#### Richiesta 1:
Nel brano mostrato, quale giocatore indica il DS del Dortmund come possibile arrivo a Dortmund al posto di Eriksen?

**** Brano mostrato ****

Andreas89 ha scritto:


> Anche questo è vero. Probabilmente il tamarro non interessa a nessuno.



questo mi pare abbastanza improbabile.


----------



## Il Re dell'Est (18 Giugno 2013)

Secondo quanto riporta Goal.com, il *DS del Dortmund avrebbe smentito l'acquisto di Eriksen*. 
Le sue parole: "Ho letto anche io questa cosa e ne sono rimasto stupito. Il giocatore che potrebbe arrivare a Dortmund non è lui ma De Bruyne".


----------



## Z A Z A' (18 Giugno 2013)

Il Re dell'Est ha scritto:


> Secondo quanto riporta Goal.com, il *DS del Dortmund avrebbe smentito l'acquisto di Eriksen*.
> Le sue parole: "Ho letto anche io questa cosa e ne sono rimasto stupito. Il giocatore che potrebbe arrivare a Dortmund non è lui ma De Bruyne".



Meglio,se l'Ajax non vendesse Eriksen potrebbe lasciar perdere Maher.


----------



## Il Re dell'Est (18 Giugno 2013)

Z A Z A' ha scritto:


> Meglio,se l'Ajax non vendesse Eriksen potrebbe lasciar perdere Maher.

**** Dati forniti ****

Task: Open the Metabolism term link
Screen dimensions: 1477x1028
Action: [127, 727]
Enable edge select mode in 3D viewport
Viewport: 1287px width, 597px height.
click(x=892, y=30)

****

#### Richiesta 2:
Cita parola per parola tutte le voci dei dati forniti, riga per riga.

#### Risposta finale 1:
De Bruyne.

#### Risposta finale 2:
Task: Open the Metabolism term link
Screen dimensions: 1477x1028
Action: [127, 727]
Enable edge select mode in 3D viewport
Viewport: 1287px width, 597px height.
click(x=892, y=30)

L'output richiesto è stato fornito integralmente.